Embodiment 5: " hundred make " produces bacterium Cordyceps sinensis China pilose spore Unigene functional annotation
Functional annotation information provides protein function annotation, Pathway annotation, COG functional annotation and the Gene Ontology(GO of Unigene) functional annotation.First, by blastx by Unigene sequence alignment to albumen database nr, Swiss-Prot, KEGG and COG(evalue<0.00001), obtain thering is the albumen of highest serial similarity with given Unigene, thereby obtain the protein function annotation information of this Unigene.Can further obtain the Pathway annotation of Unigene according to KEGG annotation information.Unigene and COG database are compared, and the function that prediction Unigene is possible is also done function statistic of classification to it.According to nr annotation information, use Blast2GO software (Conesa, Gotz et al. Blast2GO:a universal tool for annotation, visualization and analysis in functional genomics research[J]. Bioinformatics, 2005,21 (18): 3674-3676.) obtain the GO annotation information of Unigene.Obtain after the GO annotation of each Unigene, with WEGO software (Ye, Fang et al. WEGO:a web tool for plotting GO annotations[J]. Nucleic Acids Research, 2006,34:293-297.) all Unigene are done to GO functional classification statistics, be familiar with the gene function distribution characteristics of these species from macroscopic view.

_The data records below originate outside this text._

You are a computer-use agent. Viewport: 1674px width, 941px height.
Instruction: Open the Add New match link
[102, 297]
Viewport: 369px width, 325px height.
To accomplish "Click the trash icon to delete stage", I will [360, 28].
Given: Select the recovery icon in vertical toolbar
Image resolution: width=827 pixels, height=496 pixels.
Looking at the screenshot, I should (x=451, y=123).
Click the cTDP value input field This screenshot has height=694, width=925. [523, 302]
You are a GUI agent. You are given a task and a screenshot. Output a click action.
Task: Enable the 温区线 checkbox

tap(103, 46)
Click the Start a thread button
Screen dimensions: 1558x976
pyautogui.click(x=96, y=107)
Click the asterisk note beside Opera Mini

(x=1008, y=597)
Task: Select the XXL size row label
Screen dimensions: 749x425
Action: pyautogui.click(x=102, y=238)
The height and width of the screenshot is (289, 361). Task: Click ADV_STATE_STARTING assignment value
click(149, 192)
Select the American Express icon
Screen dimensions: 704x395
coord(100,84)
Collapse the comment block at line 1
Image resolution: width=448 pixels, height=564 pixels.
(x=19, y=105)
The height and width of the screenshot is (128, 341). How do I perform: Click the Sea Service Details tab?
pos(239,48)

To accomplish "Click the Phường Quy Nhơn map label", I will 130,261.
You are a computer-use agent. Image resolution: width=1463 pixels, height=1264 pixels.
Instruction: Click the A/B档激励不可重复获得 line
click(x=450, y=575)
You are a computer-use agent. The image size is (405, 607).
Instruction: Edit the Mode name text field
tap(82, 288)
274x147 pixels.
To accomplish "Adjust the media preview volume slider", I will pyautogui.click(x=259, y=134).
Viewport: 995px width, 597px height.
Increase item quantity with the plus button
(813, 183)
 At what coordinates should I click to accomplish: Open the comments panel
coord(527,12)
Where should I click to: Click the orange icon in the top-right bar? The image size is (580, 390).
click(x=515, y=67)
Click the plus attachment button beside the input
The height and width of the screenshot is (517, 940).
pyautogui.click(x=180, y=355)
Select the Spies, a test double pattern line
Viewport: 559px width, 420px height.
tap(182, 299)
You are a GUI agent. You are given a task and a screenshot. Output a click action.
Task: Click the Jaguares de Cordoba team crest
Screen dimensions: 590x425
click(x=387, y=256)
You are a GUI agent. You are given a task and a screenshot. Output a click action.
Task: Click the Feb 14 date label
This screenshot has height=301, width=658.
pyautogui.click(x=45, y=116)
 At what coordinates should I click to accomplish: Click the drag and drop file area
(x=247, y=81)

Embodiment 6: " hundred make " produced bacterium Cordyceps sinensis China pilose spore oleic acid pathways metabolism and analyzed
Fig. 2 is the Fatty acid biosynthesis metabolism (map00061) in KEGG pathways metabolism annotation, Fig. 3 is the fatty acid metabolism (map00071) in KEGG pathways metabolism annotation, Fig. 4 is the unsaturated fatty acids anabolism (map01040) in KEGG pathways metabolism annotation, the enzyme having annotated is that " hundred make " that detected produces bacterium Cordyceps sinensis China pilose spore oleic acid pathways metabolism relevant enzymes, as can be seen from the figure, detected from a stearyl-coenzyme A dehydrogenase 1 Unigene of the synthetic corresponding oleyl coenzyme A of stearyl-coenzyme A.Detect online by the ORF Finder software in NCBI, found out the open reading frame (SEQ ID No.2) of this gene and obtained corresponding protein sequence (SEQ ID No.1).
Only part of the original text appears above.